Deux choses s'étaient produites.
Le fleuve s'était retréci. Elle-même avait grandi.
En aval, on avait construit un barrage d'eau salée, résultat d'une promesse électorale faite au puissant lobby des propriétaires de rizières. Le barrage avait pour fonction de réguler le flux d'eau salée en provenance des marais qui s'ouvraient sur la mer d'Arabie et permettait désormais deux récoltes annuelles au lieu d'une. Un surcroît de riz, pour le prix d'un fleuve.

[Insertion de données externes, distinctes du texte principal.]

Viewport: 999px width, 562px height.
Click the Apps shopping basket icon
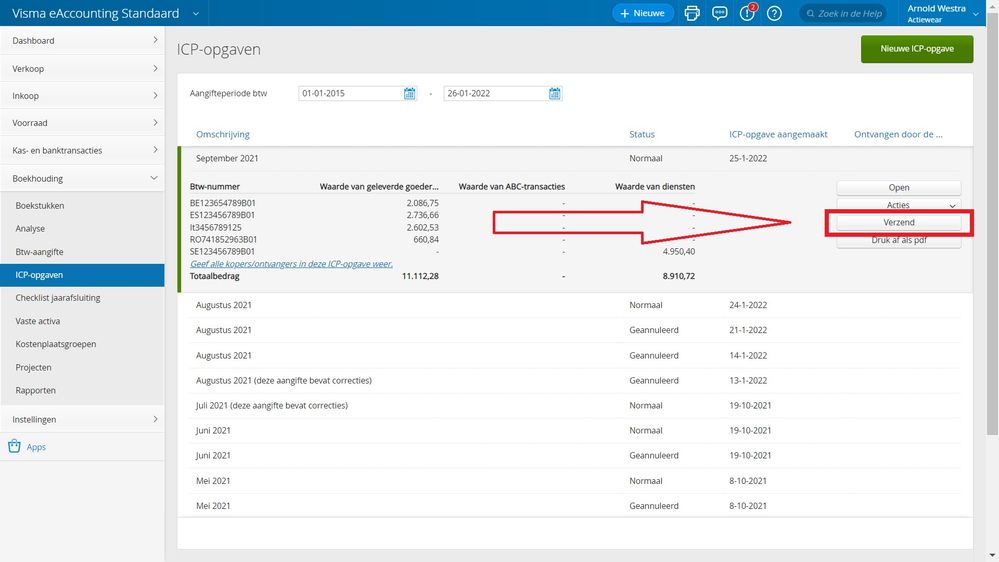pyautogui.click(x=14, y=447)
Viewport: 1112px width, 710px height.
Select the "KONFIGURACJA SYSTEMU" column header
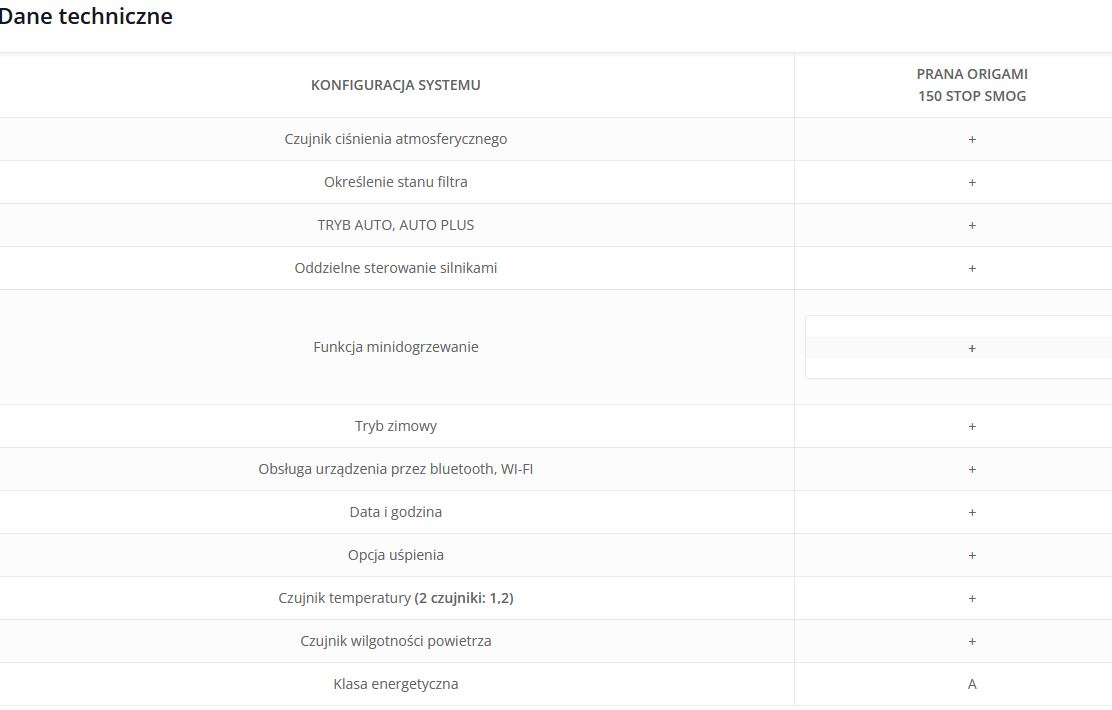[396, 85]
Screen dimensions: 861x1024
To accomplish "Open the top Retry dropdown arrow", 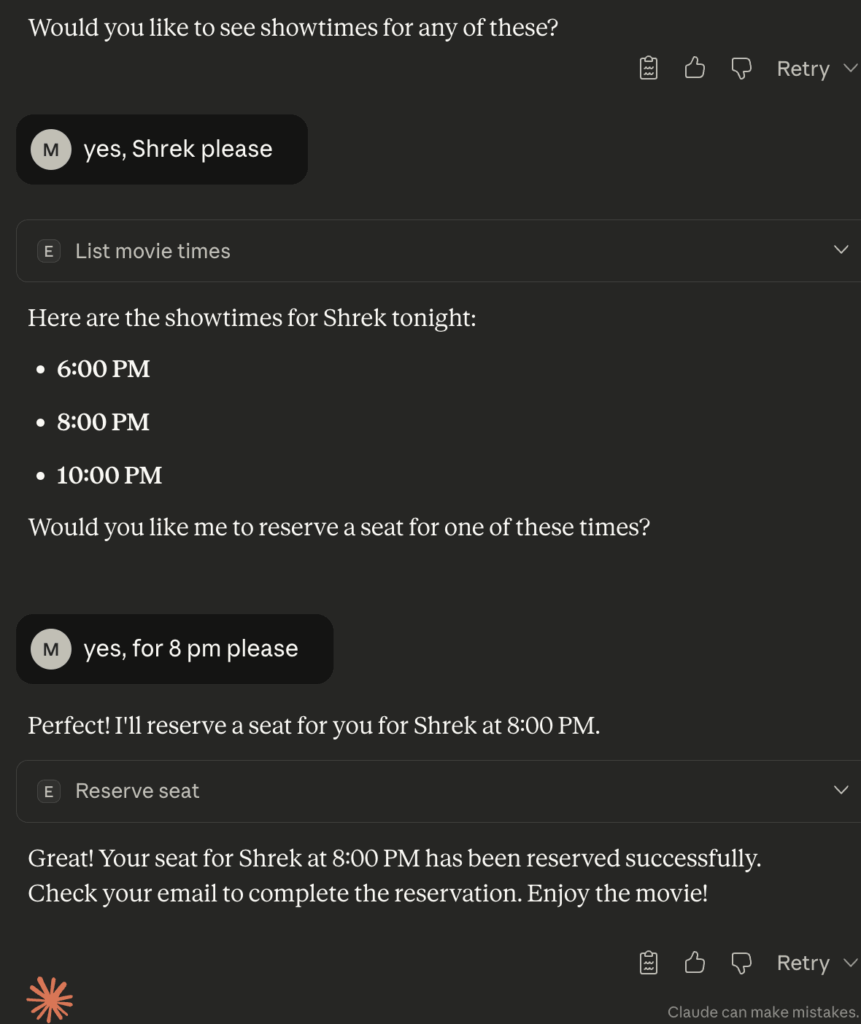I will pyautogui.click(x=850, y=68).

On était en juin et il pleuvait ; pourtant le fleuve ressemblait à une grosse canalisation. Un mince cordon d'eau bourbeuse qui léchait paresseusement les berges et que rayait ici et là le reflet argenté d'un poisson mort. Une algue succulente, qui agitait sous l'eau les longs tentacules de ses racines brunes et duveteuses, l'envahissait. Des jacanas aux ailes de bronze en parcouraient la surface. Les pattes tournées en dehors, d'un pas mal assuré.

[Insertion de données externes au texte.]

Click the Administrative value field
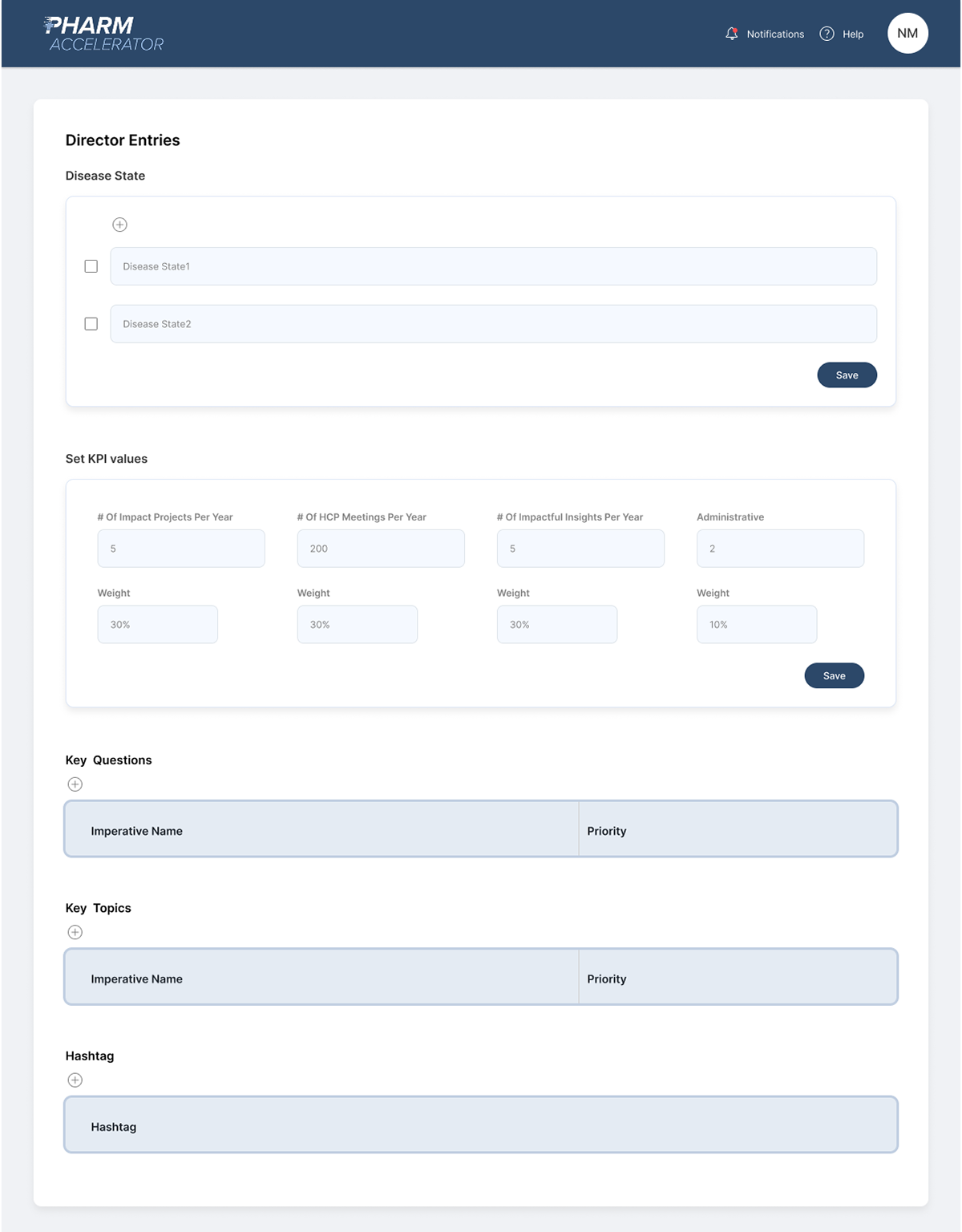Image resolution: width=962 pixels, height=1232 pixels. (780, 549)
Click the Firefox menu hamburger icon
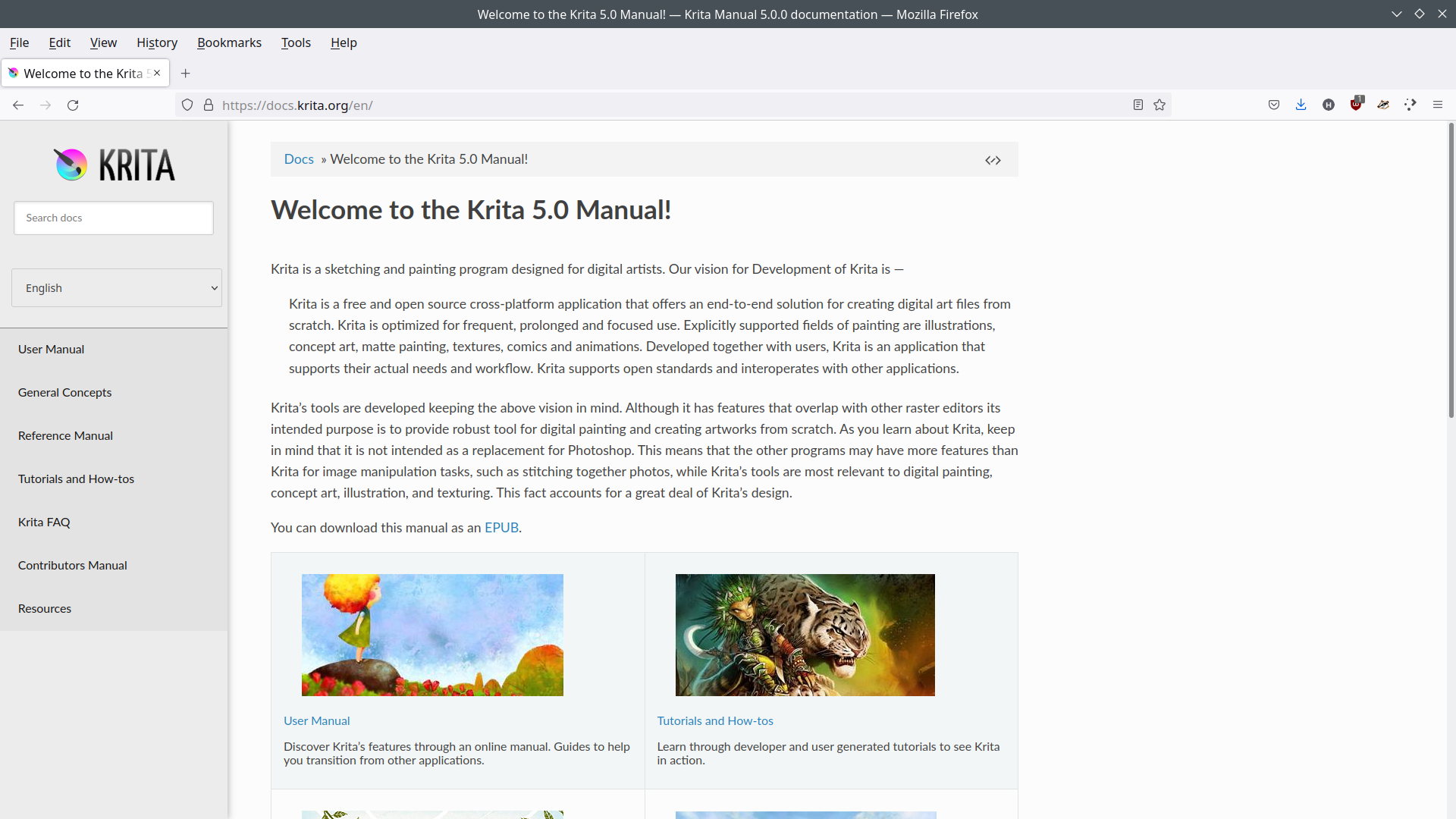Screen dimensions: 1456x819 tap(1437, 104)
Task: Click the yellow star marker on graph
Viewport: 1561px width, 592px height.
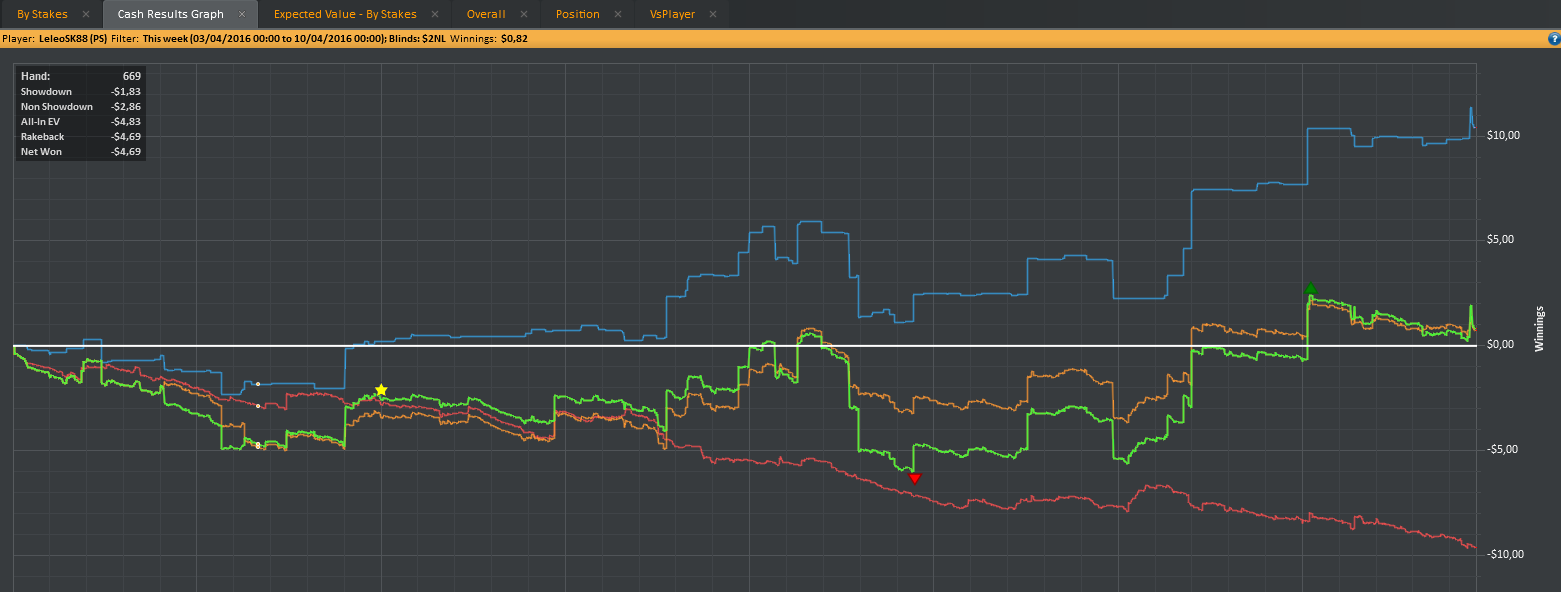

Jadis, le fleuve avait eu le pouvoir de faire monter la peur. De changer des vies. Aujourd'hui, il avait perdu sa vigueur, rentré ses crocs. Ce n'était plus qu'un lent ruban vert et fangeux charriant des déchets nauséabonds jusqu'à la mer. Des sacs en plastique aux couleurs vives flottaient, comme des fleurs subtropicales, sur l'eau visqueuse et recouverte de lentilles d'eau.
Les marches en pierre, qui autrefois permettaient aux baigneurs d'accéder à la rivière, et aux pêcheurs d'atteindre les poissons, étaient aujourd'hui totalement exposées et ne menaient plus nulle part comme un monument absurde qui ne commémorerait plus rien. Des petites fougères poussaient dans les fentes.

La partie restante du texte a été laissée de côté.